Quanto a outras alterações mais amplas no sistema educativo, são desenvolvidas igualmente algumas tentativas de reformas no ensino pós-primário e ainda no ano de 1911 é nomeada uma comissão que fica encarregada de apresentar um projeto de reforma do ensino secundário.

Não surgindo reforma no ensino secundário é, entretanto, nomeada nova comissão em 1915 de que resultou, em 1917, uma reforma, ainda que efémera, para o ensino secundário, a qual veio a ser revogada passados alguns meses.

No decorrer do ano 1918, com o País sujeito novamente ao regime ditatorial, nomeou-se nova comissão para rever o ensino secundário, surgindo nova reforma, ainda

nesse mesmo ano, com forte intervenção e produção de alterações essencialmente ao nível dos currículos escolares.
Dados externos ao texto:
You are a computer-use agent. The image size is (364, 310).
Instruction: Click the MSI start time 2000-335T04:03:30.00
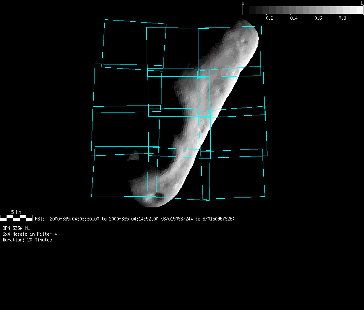(74, 219)
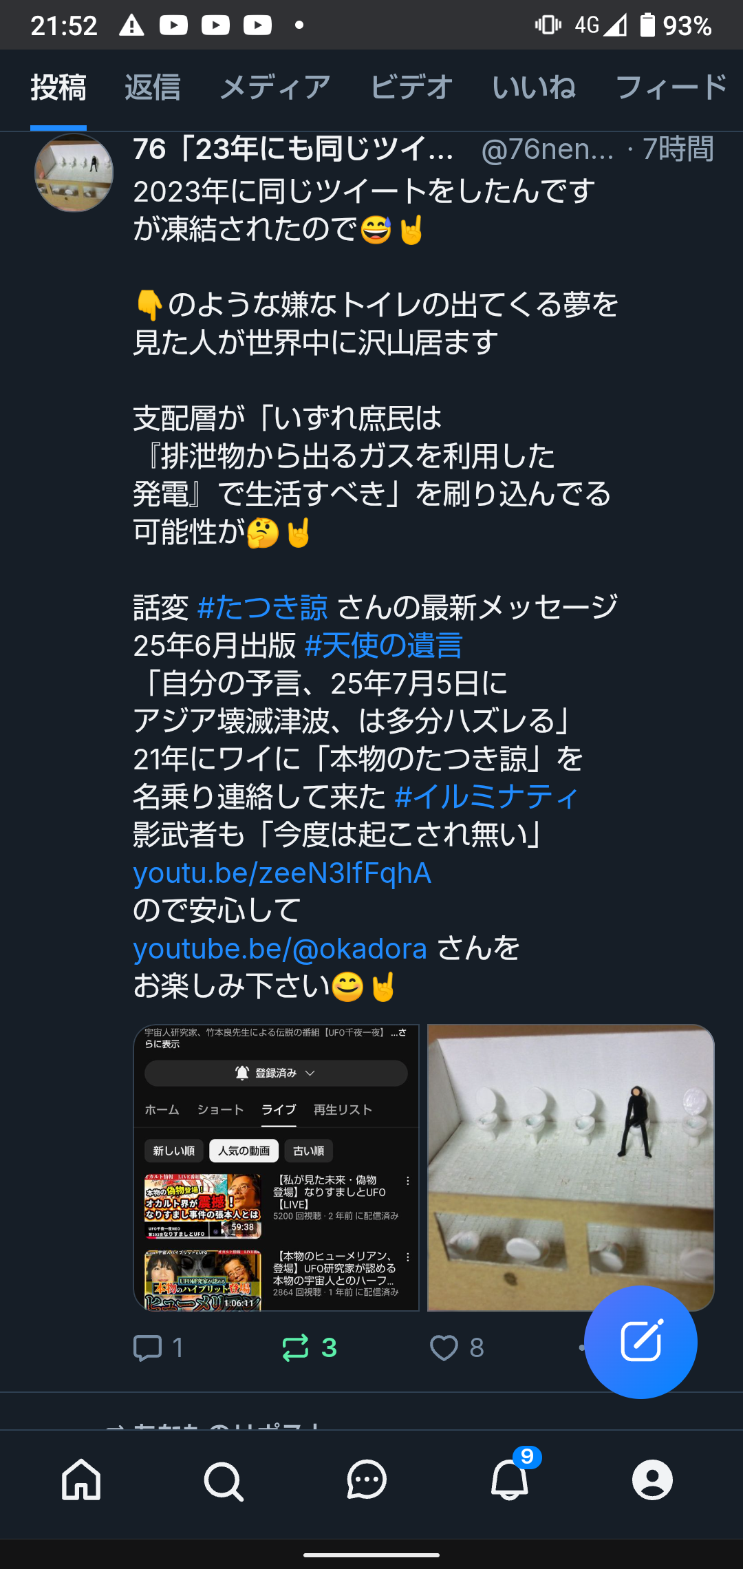Switch to the 返信 tab
Image resolution: width=743 pixels, height=1569 pixels.
click(x=153, y=88)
Contudo, mais uma vez, a produção de efeitos desta reforma é praticamente nula, uma vez que o regime acaba derrubado ainda antes do fim desse ano. As novas e sucessivas alterações surgidas, com retorno, inclusive, à reforma de 1918, afeta ao Regime de Sidónio Pais, levaram a decretar de nova reforma em 1921 que se prolongou em atividade até ao fim da Primeira República.

Refira-se, em jeito de epílogo, que:

Os legisladores republicanos não tiveram, para com o ensino liceal, nenhum rasgo de audácia que de perto ou de longe equivalesse à reforma do ensino primário, embora boa parte desta não fosse além do desejo dos seus redactores (Carvalho, 1986, p. 687).

Ainda neste período convirá realçar a audácia bem como o empenho republicano na redefinição e expansão do sistema de ensino (Serrão, 1985, p. 43), que conduziu à instituição de um ministério dedicado em exclusivo às questões da educação, que veio a ser criado em 7 de julho de 1913, com o nome de Ministério da Instrução Pública, passando para a sua alçada serviços e direções gerais, centralizando-se, assim, num único organismo as questões de organização e funcionamento do sistema educativo.

Desta passagem, ainda que rápida, pelo sistema educativo no período que antecedeu o Estado Novo parece ter-se estabelecido assim uma nova relação com a Educação que faz do Estado o substituto da Igreja na sua missão educadora do “cidadão” e da escola o seu instrumento privilegiado (Formosinho e Machado, 2000a, p. 32). É neste contexto que acabamos de descrever que se promoveu a laicização da Escola, deixando as companhias religiosas de ter o controlo sobre a educação dos povos, desejando-se uma formação dos cidadãos fora da influência da Igreja, que acaba, naturalmente, por deixar espaço para o Estado exercer a sua influência numa perspetiva de organização centralizada de controlo social, embora, como referimos, não possam ser esquecidas as tentativas de descentralização que foram encetadas, ainda que de parcos resultados.